If we are to focus on the urban areas, this would be the top 10 municipalities with the highest urban death rate:

In [4]:
data_urban = pd.read_csv("../analysis/data/urban/percentile_100.csv").drop(['Unnamed: 0'], axis = 1).head(n = 10)
display(HTML(tabulate.tabulate(data_urban, tablefmt='html', headers = ['Municipality', 'Zone', 'Number of Deaths', 'Population (2017)', 'Death Rate per 1000 individuals'])))
Municipality Zone Number of Deaths Population (2017) Death Rate per 1000 individuals
0SAN JUAN URBANO 2531 337288 7.50397
1BAYAMON URBANO 1174 179565 6.53802
2PONCE URBANO 919 140859 6.52425
3CATANO URBANO 150 24374 6.1541
4CAROLINA URBANO 866 154489 5.60558
5FAJARDO URBANO 166 31324 5.29945
6CAGUAS URBANO 641 129604 4.94584
7GUAYNABO URBANO 422 87328 4.83236
8MAYAGUEZ URBANO 335 75525 4.43562
9TOA BAJA URBANO 287 78092 3.67515

However, on an island with a limited budget and a complex public health system segregating between rural and urban areas might not be the most important factor in determining where to impact. With this last table, we can visualize the top 10 zones in the island with the highest death rate.

In [5]:
data_total = pd.read_csv("../analysis/data/total/percentile_100.csv").drop(['Unnamed: 0'], axis = 1).head(n = 10)
display(HTML(tabulate.tabulate(data_total, tablefmt='html', headers = ['Municipality', 'Zone', 'Number of Deaths', 'Population (2017)', 'Death Rate per 1000 individuals'])))
Municipality Zone Number of Deaths Population (2017) Death Rate per 1000 individuals
0SAN JUAN URBANO 2531 337288 7.50397
1GUANICA RURAL 111 16363 6.7836
2BAYAMON URBANO 1174 179565 6.53802
3PONCE URBANO 919 140859 6.52425
4SAN SEBASTIAN RURAL 242 37306 6.48689
5VIEQUES RURAL 55 8669 6.34445
6LARES RURAL 162 25772 6.28589
7CATANO URBANO 150 24374 6.1541
8AGUADILLA RURAL 320 53164 6.01911
9RINCON RURAL 85 14128 6.01642

Conclusion

In a context of climate change and a worsening economic crisis, Puerto Rico's organizations (Government and NGO's) need to improve their preparedness and their plans of action to fit the economic and infrastructure constrains present to be able to effectively save lives and maximize aid.
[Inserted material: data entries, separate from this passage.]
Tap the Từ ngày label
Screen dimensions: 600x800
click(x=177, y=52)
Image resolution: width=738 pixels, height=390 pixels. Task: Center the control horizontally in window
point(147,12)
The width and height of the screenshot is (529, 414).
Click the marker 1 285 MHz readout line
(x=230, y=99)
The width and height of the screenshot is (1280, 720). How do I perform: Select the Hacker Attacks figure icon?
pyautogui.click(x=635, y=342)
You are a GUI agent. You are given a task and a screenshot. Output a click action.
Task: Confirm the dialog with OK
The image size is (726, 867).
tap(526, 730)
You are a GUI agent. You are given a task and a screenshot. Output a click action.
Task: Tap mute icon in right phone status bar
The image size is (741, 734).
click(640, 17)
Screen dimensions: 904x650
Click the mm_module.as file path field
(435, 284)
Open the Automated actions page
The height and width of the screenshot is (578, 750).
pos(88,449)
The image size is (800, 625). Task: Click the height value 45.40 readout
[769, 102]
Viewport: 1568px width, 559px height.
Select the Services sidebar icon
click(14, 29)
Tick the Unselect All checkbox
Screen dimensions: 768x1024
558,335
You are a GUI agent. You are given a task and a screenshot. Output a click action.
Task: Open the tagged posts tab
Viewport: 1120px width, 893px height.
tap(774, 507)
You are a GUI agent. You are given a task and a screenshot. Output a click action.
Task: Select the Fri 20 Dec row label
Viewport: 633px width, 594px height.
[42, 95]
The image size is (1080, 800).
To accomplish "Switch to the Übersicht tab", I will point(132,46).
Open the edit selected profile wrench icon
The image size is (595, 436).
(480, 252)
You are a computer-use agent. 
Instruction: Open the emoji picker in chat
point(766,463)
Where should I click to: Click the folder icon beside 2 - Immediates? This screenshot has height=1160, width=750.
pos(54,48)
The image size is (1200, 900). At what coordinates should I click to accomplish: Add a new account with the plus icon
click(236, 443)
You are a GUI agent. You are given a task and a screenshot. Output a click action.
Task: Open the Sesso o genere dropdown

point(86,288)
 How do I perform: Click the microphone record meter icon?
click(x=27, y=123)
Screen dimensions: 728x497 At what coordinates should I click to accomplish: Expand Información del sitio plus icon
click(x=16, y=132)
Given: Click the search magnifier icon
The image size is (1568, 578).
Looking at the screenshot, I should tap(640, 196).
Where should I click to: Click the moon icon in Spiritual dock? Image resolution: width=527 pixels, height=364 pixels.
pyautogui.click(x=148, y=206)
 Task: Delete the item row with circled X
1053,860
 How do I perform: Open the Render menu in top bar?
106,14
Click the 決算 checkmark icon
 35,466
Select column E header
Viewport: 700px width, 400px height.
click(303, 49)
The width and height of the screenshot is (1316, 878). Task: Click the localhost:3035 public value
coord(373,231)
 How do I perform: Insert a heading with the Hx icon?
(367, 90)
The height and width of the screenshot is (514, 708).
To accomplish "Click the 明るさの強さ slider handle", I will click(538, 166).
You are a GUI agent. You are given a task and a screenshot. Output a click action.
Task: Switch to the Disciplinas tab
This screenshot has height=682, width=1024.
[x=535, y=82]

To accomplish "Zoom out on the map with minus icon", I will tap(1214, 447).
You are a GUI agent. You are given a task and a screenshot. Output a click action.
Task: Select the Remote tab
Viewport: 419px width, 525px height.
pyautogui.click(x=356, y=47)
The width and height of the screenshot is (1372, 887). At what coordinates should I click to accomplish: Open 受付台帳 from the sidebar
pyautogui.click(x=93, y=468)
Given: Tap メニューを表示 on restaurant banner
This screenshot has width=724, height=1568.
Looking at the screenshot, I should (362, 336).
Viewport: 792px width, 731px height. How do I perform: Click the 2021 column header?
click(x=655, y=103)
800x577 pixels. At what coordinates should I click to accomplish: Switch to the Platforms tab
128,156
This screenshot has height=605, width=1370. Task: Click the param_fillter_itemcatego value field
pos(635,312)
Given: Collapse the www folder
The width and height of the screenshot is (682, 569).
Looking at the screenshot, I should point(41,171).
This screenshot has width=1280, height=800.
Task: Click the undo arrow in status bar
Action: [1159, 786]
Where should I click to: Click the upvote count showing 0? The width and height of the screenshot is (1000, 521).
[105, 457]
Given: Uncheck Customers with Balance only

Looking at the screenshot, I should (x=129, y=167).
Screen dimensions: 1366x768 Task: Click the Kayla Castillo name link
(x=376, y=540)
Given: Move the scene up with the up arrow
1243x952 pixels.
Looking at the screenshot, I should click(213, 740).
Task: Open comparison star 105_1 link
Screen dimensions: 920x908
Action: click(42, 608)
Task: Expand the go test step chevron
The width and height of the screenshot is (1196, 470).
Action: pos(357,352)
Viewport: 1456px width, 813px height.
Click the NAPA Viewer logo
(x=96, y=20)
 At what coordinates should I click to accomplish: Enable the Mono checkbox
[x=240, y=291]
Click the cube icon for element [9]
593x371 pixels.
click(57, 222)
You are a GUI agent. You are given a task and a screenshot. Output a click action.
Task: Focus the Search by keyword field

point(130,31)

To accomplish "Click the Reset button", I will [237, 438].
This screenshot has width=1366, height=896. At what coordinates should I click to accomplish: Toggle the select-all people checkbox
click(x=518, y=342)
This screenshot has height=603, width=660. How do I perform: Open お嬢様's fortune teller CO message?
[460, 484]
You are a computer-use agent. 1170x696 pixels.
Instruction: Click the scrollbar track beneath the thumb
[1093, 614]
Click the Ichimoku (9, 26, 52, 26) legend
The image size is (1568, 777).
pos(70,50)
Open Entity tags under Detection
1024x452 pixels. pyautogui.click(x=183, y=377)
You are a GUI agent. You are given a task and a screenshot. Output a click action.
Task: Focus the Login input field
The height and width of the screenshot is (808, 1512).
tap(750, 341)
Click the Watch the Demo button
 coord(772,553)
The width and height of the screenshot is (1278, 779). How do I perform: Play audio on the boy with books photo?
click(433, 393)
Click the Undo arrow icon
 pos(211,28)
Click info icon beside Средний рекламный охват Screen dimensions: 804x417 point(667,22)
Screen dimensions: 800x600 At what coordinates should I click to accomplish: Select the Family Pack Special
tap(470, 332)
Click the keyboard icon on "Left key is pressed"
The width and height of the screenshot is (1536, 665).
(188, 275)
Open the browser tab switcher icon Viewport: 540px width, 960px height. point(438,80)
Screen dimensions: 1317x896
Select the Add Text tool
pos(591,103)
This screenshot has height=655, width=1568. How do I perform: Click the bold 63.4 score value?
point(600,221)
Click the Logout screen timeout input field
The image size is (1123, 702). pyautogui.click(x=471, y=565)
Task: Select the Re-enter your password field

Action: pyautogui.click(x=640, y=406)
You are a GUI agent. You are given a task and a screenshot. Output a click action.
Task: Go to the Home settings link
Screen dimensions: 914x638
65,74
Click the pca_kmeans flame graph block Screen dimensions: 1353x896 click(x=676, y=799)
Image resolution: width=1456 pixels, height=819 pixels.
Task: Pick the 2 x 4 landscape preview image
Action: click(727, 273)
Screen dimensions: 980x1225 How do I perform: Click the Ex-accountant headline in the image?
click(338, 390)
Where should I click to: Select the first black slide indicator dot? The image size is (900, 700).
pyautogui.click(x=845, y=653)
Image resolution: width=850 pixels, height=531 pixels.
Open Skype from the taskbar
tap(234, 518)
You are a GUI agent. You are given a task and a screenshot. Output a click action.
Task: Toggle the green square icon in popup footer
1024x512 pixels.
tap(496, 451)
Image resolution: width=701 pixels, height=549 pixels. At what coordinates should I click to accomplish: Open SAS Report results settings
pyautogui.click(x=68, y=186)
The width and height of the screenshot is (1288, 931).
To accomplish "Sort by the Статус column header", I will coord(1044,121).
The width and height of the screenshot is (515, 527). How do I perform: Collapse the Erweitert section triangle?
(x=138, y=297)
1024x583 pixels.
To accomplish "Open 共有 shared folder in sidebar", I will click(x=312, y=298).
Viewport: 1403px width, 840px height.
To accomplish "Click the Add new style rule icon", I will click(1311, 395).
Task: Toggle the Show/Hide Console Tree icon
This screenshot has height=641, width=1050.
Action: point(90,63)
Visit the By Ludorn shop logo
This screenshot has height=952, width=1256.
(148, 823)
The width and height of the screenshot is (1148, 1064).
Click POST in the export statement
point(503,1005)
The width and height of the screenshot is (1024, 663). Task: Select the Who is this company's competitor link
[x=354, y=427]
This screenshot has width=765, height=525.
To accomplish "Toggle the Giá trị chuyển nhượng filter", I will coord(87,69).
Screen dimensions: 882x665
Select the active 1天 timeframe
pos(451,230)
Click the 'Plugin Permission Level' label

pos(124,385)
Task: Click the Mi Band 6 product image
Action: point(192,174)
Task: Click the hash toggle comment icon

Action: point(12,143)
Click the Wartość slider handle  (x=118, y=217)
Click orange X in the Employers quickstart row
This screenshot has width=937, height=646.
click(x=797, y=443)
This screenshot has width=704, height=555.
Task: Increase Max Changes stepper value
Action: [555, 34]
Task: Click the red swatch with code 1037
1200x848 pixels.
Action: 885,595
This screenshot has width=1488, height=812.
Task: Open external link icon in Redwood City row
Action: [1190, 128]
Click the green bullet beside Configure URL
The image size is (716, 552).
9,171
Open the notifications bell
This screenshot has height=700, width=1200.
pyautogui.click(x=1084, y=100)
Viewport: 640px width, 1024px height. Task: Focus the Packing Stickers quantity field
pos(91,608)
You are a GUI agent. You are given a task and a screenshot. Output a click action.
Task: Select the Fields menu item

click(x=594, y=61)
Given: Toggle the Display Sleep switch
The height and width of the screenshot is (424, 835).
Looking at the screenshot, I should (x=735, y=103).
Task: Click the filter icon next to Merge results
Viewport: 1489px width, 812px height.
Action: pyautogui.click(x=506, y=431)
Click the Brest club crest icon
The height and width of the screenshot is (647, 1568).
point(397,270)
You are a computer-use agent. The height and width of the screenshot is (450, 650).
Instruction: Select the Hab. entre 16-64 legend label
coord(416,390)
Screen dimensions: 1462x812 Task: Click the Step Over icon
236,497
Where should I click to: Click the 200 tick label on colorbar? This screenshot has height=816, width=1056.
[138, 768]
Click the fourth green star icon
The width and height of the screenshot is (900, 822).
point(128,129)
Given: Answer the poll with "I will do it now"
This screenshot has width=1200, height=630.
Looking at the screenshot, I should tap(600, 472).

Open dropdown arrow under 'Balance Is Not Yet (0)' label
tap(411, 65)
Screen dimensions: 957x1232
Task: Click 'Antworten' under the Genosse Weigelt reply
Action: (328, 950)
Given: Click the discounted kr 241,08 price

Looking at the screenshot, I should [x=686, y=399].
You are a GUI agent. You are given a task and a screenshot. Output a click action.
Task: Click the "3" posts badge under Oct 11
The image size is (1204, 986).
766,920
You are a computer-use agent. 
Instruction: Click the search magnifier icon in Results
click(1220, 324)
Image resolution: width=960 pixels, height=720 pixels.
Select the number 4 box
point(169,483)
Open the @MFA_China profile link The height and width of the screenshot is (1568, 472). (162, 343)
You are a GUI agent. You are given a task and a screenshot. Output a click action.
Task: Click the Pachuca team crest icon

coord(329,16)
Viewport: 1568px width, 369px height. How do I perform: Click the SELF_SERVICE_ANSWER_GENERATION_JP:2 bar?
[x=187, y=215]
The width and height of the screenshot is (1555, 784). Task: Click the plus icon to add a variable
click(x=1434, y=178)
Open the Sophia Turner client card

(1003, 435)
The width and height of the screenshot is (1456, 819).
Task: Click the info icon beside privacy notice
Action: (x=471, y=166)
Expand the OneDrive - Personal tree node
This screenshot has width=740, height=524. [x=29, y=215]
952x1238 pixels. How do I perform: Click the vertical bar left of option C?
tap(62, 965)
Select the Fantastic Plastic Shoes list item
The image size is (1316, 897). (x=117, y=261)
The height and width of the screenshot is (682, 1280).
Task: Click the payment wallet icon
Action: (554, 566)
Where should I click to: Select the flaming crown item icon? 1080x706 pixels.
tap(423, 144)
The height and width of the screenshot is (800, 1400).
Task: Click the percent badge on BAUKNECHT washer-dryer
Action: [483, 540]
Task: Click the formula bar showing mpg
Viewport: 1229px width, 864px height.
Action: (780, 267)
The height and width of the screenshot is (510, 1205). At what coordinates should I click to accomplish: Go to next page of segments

There's been a lot of talk as to how the organizations should act upon on times of crisis, however, without data from previous disasters we are merely speculating as to which processes happened and how they happened. This analyses shows that more focus needs to be turned into the rural areas of the island as those are the ones with a higher death rate. Not only this, but remote and hard-to-access locations such as the mountainous region need to be aided with greater efficency as this ones as well suffered higher death rates.